**Exercise text:**

Ovarian dermoid cysts, which are mature teratomas, are the most common ovarian tumor. The ovary is packed with germ cells waiting to develop into eggs, so it makes sense that this is where pluripotent cells most frequently go rogue. These cysts can grow for years without symptoms, often discovered incidentally during imaging for something else. When doctors spot a mass with fat and toothlike calcifications on an X-ray or CT scan, that combination is essentially diagnostic for a mature teratoma.

Fat shows up in about 93% of these tumors on imaging, and teeth or other calcified structures appear in more than half. A standard abdominal X-ray can reveal them clearly: a large mass with distinct toothlike shapes visible in the pelvis. CT and MRI make the diagnosis even more straightforward because they’re highly sensitive to fat, which is almost always present.

Teratomas in Men and Children

Teratomas also occur in the testes, though less frequently. They account for roughly 3 to 7% of certain testicular cancers as a pure form, but appear in about half of mixed germ cell tumors. On the cut surface, testicular teratomas look strikingly heterogeneous: hairs, teeth, fat, cysts filled with waxy material, and solid chunks of cartilage or bone can all be visible to the naked eye.

The behavior of these tumors depends heavily on age. In children, testicular teratomas typically appear in the first two years of life and are generally indolent, with no potential to spread. In adults who develop them after puberty, the picture changes dramatically. Postpubertal testicular teratomas carry a metastasis rate of 22 to 37%, and pure mature teratomas in adults have been reported to spread in over 40% of cases. They’re also resistant to chemotherapy, which makes complete surgical removal critical.

Mature vs. Immature Teratomas

About 95% of all teratomas are the mature type, also called dermoid cysts. These contain fully differentiated, adult-looking tissues and are benign. The teeth inside them are recognizable as teeth. The hair looks like hair. The fat looks like fat. These tumors are typically slow-growing and can sit quietly in the body for years.

Immature teratomas are the malignant counterpart. They contain tissue that resembles what you’d see in an embryo rather than in a fully developed body. Despite being classified as malignant, their prognosis is generally good. Five-year survival rates range from about 98% for early-stage disease down to 72% for the most advanced cases, with an overall five-year survival around 90%. A rare variant called struma ovarii, making up about 3% of ovarian teratomas, consists almost entirely of thyroid tissue and can occasionally cause hyperthyroid symptoms.

**Exercise requirements:** In the teratoma text, why does complete surgical removal matter so much for testicular teratomas in adults? Explain in one to three sentences.

**Records shown:**
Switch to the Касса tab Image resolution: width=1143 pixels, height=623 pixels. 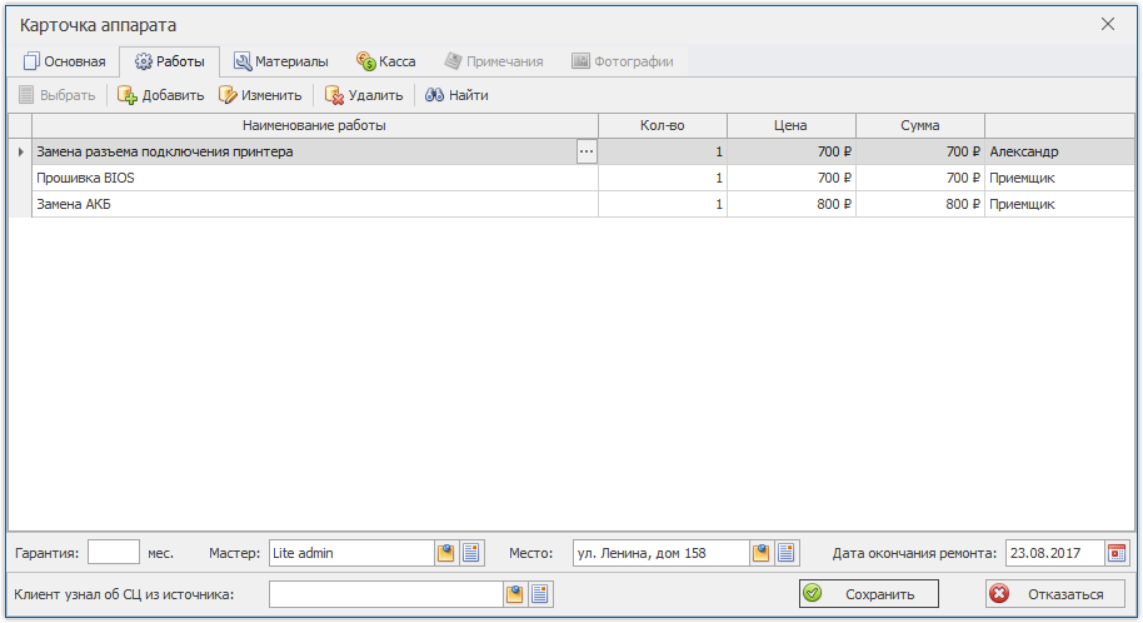[x=386, y=61]
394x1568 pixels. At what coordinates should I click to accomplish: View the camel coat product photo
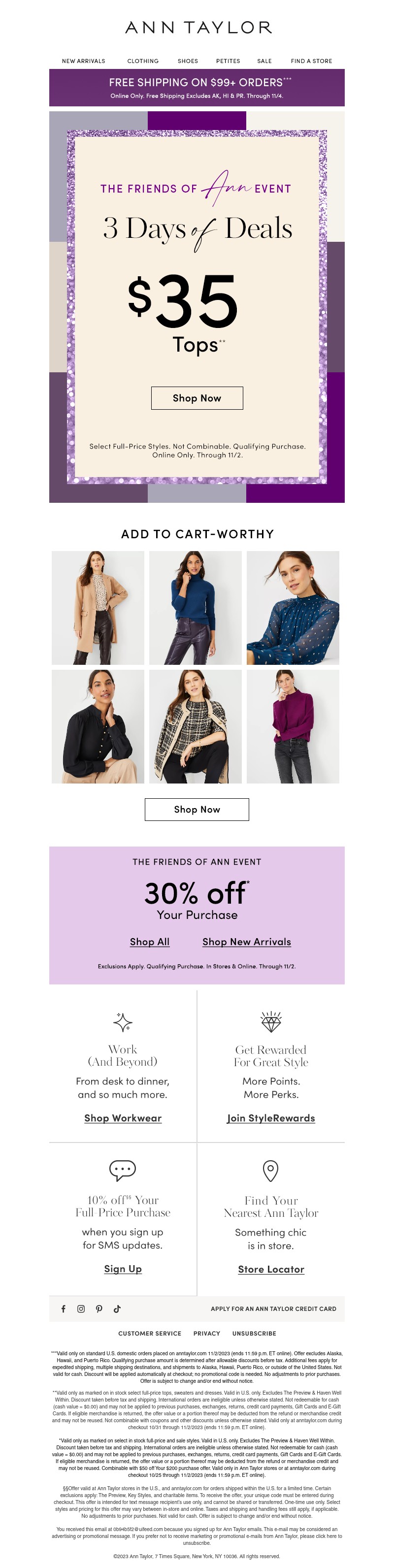(x=98, y=608)
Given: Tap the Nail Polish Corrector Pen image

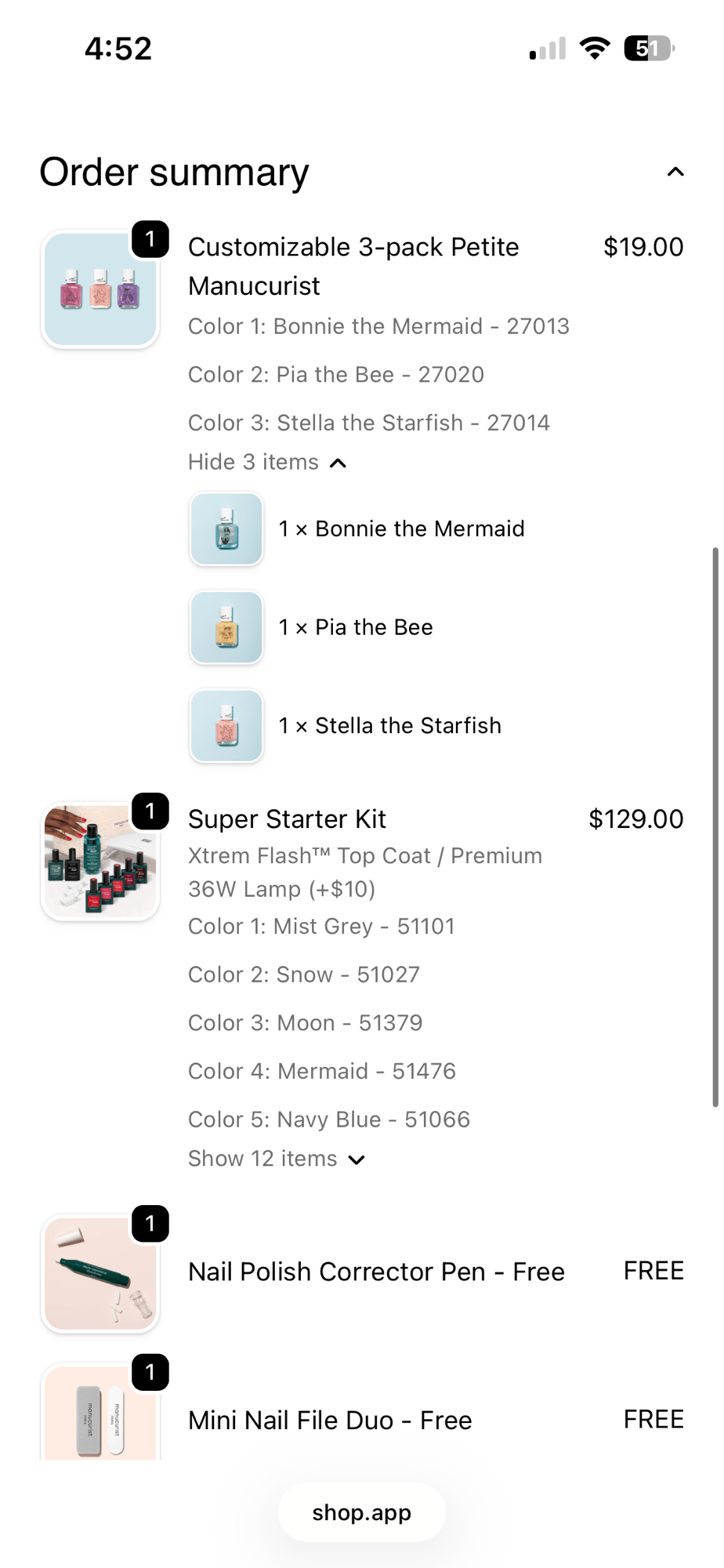Looking at the screenshot, I should click(x=100, y=1274).
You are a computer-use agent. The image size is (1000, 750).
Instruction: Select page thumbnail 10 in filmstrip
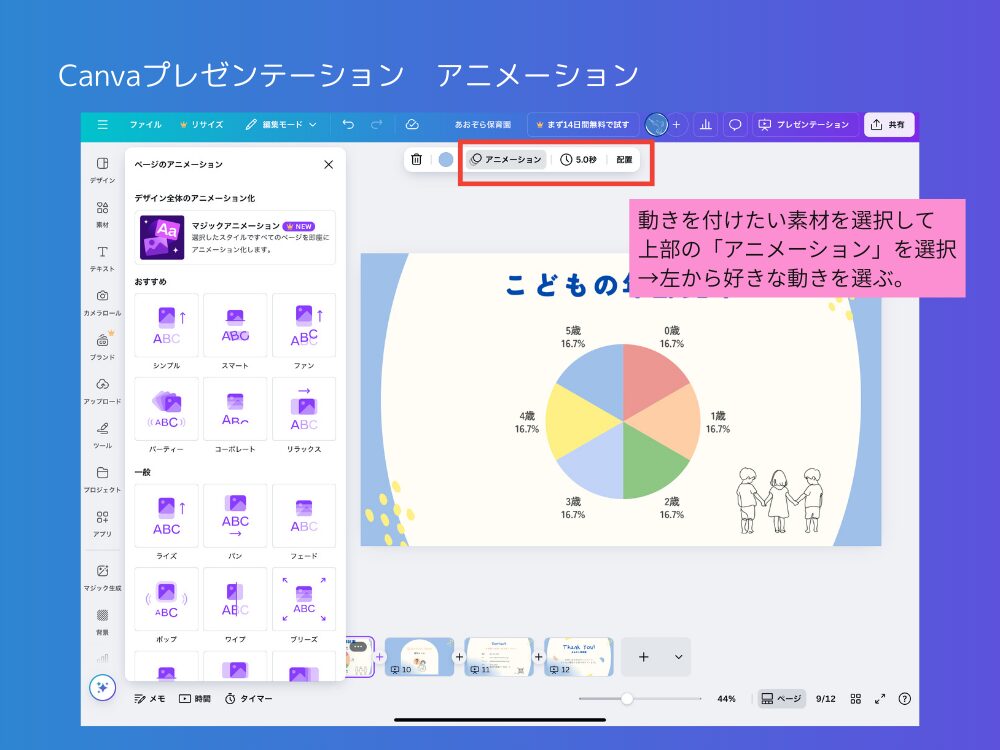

**Response area:** Testicular teratomas that develop after puberty often spread, with a metastasis rate of 22 to 37%, and they resist chemotherapy. Since drugs can't be counted on to control them, removing the whole tumor with surgery is critical.